In contrast to the short-term inflammations, the long-term inflammations persist, linger, and sometimes last a lifetime.  We do not understand how such long-term inflammations get started, and we certainly have no idea how they get sustained.

A bigger contrast to the short-term inflammations is that nearly all long-term inflammations serve no good purpose.   They represent the darker side of our ability inflame.  They hurt, they cause suffering, and cause damage to the body, all for no very good reason.

Familiar examples include the chronic, recurring inflammations of the gut (e.g., Crohn's disease), brain (multiple sclerosis), insulin producing cells of the pancreas (diabetes), joints (arthritis), lungs (asthma) you get the idea.

Perhaps the most benign of the long-term inflammations are the allergic variety.  They can cause much suffering, but tend to be intermittent, and cause no actual long-term damage to the body in most instances.  And, in contrast to the other long-term inflammations noted, there are often good treatments with few side effects available for allergy-related inflammations.

What Role Should Inflammation Have in our Life?

It is tempting to hope that one day we will eliminate inflammation, and rid ourselves of all the awful diseases long-term inflammation cause.  Not to mention all the miseries the short-term inflammations bring to us.

But keep in mind that inflammation is a necessary weapon to protect our bodies from infections and even cancers.

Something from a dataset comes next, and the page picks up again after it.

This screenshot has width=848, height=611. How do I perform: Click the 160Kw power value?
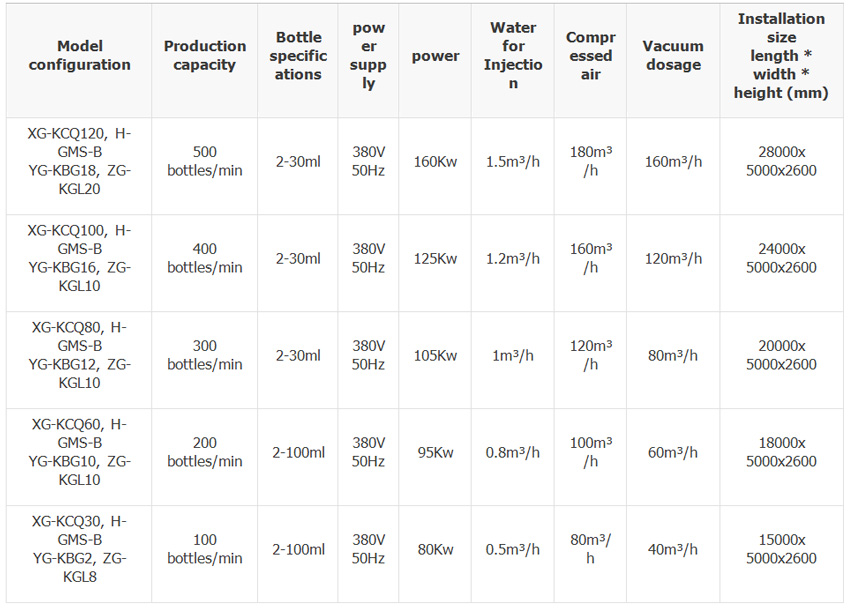(435, 162)
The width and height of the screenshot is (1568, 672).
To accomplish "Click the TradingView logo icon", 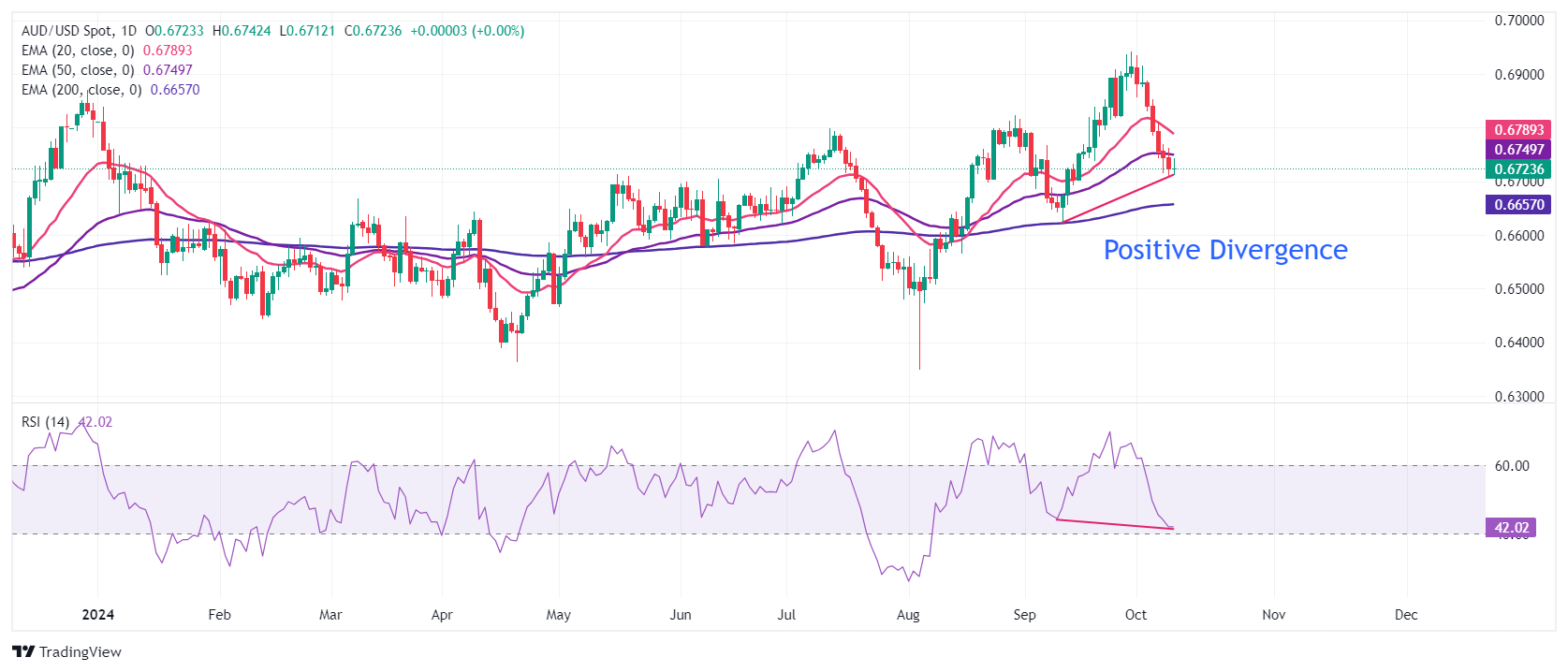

So the goal will ultimately be to have some fine tuning control over the mechanisms of inflammation in our body.  That fine tuning would turn off attacks on the valuable, healthy parts of our body, and eliminate the suffering such attacks create, but would leave intact, and even enhance, the power of our body's inflammatory mechanisms to keep us free of infection and cancer.

This is a very tall order, but one of the reasons for this tour of inflammation is to help us be familiar with one of the great powers of our body, to understand how it works for us, and how so much of what causes our health to be challenged is related to this particular power we all carry inside, inflammation.

BOTTOM LINES
1.  Everyone has heard of inflammation, but it is helpful to understand a bit more about just what it is.
2.  Inflammation is the power of the body to attack, and literally burn away, threats to our health.
3.  Inflammation is vital to keeping our body clear of infection, and surprisingly, of cancer.
4.  Short-term inflammations cause the universal bothers of viral symptoms such as runny noses, malaise, aches, fever, diarrhea; the itch of insect bites and plant reactions; as well as the pain of bruises and migraine headaches.
5.  Long-term inflammations are the more serious challenges to health that come from uninvited and unwelcome, sustained attacks on our own bodies, such as seen in Crohn's disease, arthritis, and multiple sclerosis.
6.  Science right now is working on preserving and even strengthening our protective uses of inflammation, and preventing or turning off unwanted flares of this powerful mechanism.


To your health,
Dr. Arthur Lavin








*Disclaimer* The comments contained in this electronic source of information do not constitute and are not designed to imply that they constitute any form of individual medical advice. The information provided is purely for informational purposes only and not relevant to any person's particular medical condition or situation. If you have any medical concerns about yourself or your family please contact your physician immediately. In order to provide our patients the best uninfluenced information that science has to offer,we do not accept samples of drugs, advertising tchotchkes, money, food, or any item from outside vendors.